(Beginning of GIVEN INFORMATION)

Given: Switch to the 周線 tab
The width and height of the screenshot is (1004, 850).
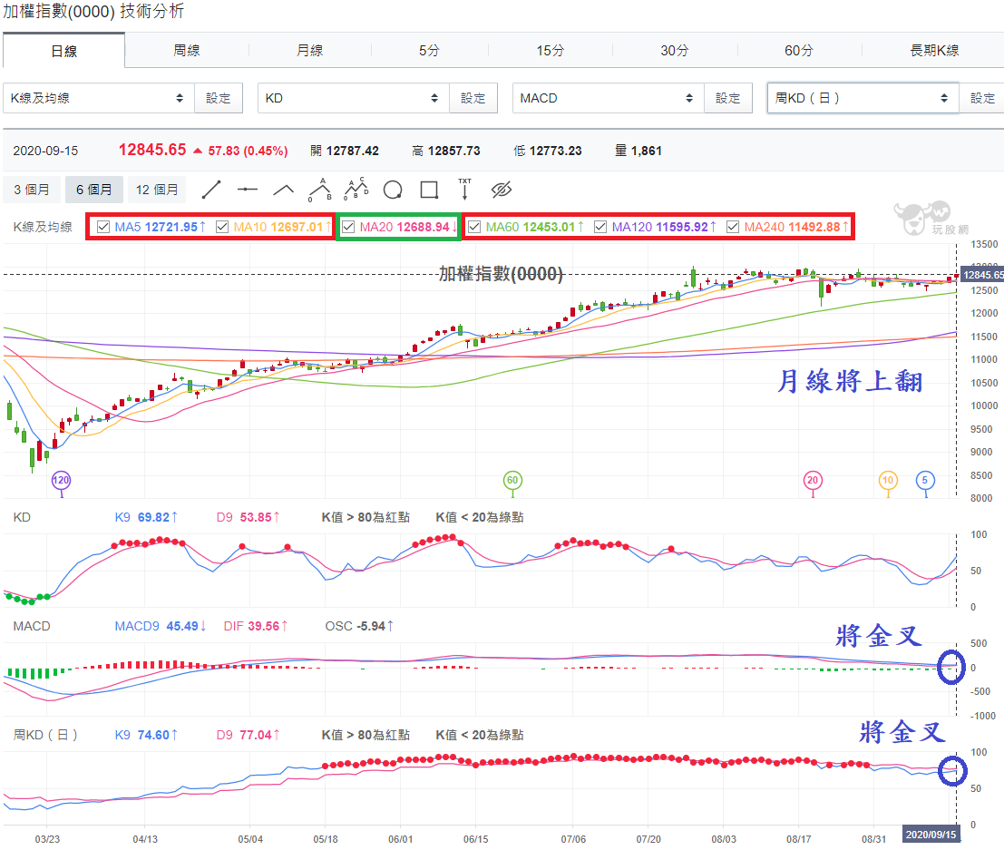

(End of GIVEN INFORMATION)
(Beginning of GIVEN INFORMATION)

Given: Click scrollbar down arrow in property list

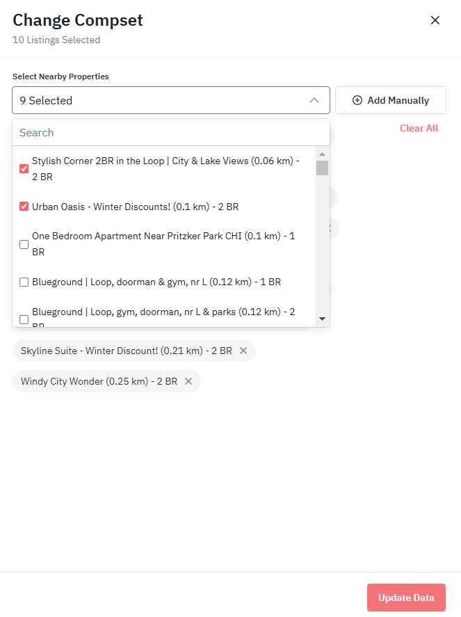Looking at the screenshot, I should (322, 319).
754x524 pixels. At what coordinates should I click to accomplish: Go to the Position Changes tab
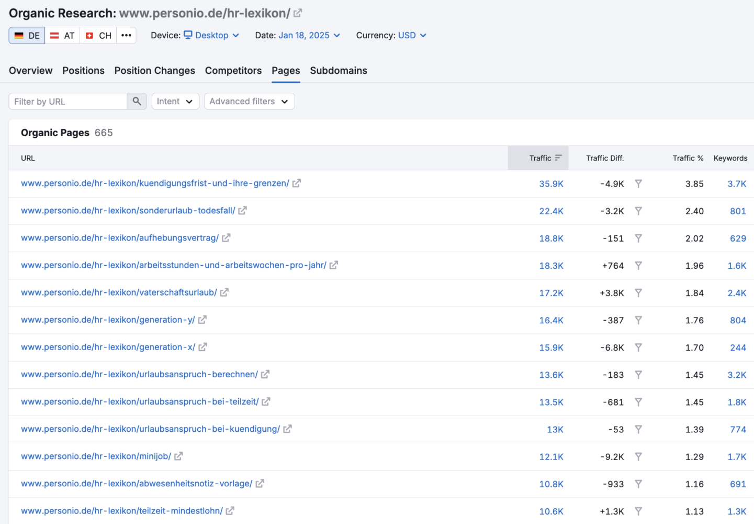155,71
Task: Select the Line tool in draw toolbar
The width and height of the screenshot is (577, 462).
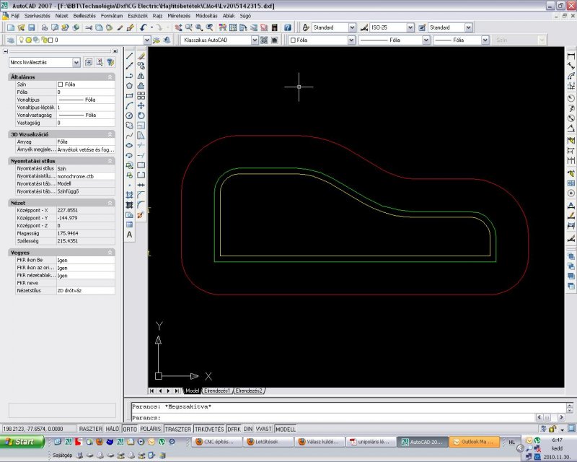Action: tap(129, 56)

(End of GIVEN INFORMATION)

> WHAT TO PRODUCE: The entries above hold a line with "Given: Switch to the 周線 tab" and a later line with "The width and height of the screenshot is (1004, 850).". Write out exactly those lines and all lines between, nothing more.

> FINAL ANSWER:
Given: Switch to the 周線 tab
The width and height of the screenshot is (1004, 850).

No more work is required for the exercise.